> [Problem details]: Report how many lines of the data below contain "computer". Give nothing besides the number.

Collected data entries
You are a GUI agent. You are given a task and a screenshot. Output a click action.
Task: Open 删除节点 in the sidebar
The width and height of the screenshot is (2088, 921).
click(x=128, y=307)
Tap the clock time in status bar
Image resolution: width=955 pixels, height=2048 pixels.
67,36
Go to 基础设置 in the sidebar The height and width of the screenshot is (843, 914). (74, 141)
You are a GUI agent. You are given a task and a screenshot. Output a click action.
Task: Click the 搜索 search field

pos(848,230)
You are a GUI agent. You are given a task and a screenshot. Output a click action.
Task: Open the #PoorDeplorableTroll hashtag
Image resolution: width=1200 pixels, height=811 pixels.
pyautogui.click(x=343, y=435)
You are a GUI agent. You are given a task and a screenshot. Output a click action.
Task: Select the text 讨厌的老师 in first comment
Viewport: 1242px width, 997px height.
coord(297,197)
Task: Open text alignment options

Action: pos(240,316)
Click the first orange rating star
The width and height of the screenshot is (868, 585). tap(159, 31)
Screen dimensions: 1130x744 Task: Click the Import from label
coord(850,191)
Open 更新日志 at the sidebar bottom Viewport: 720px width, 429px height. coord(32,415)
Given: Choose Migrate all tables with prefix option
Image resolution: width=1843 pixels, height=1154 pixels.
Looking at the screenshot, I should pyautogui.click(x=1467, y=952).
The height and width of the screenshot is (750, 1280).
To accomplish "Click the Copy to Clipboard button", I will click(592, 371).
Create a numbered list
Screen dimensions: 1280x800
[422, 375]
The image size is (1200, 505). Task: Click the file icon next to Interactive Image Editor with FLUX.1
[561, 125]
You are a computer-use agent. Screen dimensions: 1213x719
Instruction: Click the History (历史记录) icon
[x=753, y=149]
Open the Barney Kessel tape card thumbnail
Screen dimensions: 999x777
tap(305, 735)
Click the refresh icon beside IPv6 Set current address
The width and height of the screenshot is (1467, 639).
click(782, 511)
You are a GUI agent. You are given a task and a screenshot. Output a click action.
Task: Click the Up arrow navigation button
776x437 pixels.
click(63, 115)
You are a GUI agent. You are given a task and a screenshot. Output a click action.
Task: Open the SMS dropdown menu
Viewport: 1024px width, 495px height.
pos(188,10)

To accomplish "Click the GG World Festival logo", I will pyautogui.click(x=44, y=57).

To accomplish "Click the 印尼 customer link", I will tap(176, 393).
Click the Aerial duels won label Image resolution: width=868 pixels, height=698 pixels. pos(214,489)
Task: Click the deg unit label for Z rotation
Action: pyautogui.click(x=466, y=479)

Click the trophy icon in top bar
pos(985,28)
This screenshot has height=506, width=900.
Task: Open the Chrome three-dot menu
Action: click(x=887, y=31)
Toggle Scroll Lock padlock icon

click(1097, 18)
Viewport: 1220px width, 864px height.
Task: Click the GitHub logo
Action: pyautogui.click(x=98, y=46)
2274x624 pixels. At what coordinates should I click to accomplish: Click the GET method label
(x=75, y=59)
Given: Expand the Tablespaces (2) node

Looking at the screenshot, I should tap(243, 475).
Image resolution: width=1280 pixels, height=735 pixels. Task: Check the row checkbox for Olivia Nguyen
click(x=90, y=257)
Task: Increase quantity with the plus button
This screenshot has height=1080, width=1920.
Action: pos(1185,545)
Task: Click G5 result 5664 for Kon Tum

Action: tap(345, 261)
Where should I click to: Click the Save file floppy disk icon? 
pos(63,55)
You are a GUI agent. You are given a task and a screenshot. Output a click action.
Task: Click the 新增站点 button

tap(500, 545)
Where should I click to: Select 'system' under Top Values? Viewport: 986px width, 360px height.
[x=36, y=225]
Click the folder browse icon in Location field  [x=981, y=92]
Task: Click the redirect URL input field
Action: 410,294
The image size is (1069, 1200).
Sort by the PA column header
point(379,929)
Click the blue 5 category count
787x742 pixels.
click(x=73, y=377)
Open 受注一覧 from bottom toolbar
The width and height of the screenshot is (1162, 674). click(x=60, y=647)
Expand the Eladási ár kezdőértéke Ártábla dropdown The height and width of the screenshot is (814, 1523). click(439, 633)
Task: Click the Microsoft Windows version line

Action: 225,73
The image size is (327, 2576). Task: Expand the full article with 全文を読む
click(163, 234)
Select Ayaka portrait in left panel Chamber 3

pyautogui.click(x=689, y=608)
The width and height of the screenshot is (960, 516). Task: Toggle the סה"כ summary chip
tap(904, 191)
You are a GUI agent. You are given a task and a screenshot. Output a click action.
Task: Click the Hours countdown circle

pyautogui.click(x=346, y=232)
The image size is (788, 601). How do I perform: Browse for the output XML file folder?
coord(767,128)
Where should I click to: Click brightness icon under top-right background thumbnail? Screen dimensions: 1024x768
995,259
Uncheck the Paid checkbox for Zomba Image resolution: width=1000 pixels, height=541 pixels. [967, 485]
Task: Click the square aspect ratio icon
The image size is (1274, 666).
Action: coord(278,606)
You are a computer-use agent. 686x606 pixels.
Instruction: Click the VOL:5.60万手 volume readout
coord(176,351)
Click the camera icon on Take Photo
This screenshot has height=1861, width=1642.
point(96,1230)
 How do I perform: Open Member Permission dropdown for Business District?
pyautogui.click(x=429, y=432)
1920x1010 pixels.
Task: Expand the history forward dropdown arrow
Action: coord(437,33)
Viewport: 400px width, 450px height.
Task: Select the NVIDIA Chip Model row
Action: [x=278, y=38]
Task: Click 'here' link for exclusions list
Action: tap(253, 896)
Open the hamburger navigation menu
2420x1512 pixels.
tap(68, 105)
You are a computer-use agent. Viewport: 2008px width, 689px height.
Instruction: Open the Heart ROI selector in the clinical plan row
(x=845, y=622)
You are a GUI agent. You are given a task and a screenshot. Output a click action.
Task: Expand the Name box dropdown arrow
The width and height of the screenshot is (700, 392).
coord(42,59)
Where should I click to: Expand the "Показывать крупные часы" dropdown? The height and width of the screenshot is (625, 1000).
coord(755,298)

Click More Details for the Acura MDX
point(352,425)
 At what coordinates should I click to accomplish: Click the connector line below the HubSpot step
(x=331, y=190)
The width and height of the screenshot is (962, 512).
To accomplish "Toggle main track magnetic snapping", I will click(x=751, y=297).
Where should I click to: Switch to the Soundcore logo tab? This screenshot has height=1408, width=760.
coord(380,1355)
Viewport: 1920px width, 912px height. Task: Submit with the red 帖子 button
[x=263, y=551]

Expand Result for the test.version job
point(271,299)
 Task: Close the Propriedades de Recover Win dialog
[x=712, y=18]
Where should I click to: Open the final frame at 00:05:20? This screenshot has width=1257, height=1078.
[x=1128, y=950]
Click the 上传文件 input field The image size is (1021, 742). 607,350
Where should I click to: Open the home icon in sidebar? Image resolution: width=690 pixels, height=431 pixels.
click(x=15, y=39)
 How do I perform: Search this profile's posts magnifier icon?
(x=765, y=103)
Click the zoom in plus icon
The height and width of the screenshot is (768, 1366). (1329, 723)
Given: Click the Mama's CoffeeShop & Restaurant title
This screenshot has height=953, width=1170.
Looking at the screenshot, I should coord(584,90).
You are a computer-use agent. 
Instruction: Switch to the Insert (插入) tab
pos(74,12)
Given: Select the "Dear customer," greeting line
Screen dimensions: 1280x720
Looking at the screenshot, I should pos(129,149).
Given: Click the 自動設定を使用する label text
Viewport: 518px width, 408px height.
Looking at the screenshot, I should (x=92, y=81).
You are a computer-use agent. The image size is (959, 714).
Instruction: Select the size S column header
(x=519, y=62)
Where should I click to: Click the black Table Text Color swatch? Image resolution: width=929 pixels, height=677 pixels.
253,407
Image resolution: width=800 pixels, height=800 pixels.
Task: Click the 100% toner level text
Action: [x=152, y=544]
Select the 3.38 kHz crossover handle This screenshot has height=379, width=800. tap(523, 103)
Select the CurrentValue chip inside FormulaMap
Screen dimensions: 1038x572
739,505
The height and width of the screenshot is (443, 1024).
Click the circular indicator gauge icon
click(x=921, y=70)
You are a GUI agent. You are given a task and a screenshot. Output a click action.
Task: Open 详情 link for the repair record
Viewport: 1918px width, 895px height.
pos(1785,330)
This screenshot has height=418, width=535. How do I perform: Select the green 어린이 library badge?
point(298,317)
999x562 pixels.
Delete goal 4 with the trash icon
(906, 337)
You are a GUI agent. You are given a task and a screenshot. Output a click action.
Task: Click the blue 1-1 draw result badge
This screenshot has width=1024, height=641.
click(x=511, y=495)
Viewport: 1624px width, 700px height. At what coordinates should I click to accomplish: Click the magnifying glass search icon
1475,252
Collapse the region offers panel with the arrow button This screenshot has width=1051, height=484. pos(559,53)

> [Written response]: 5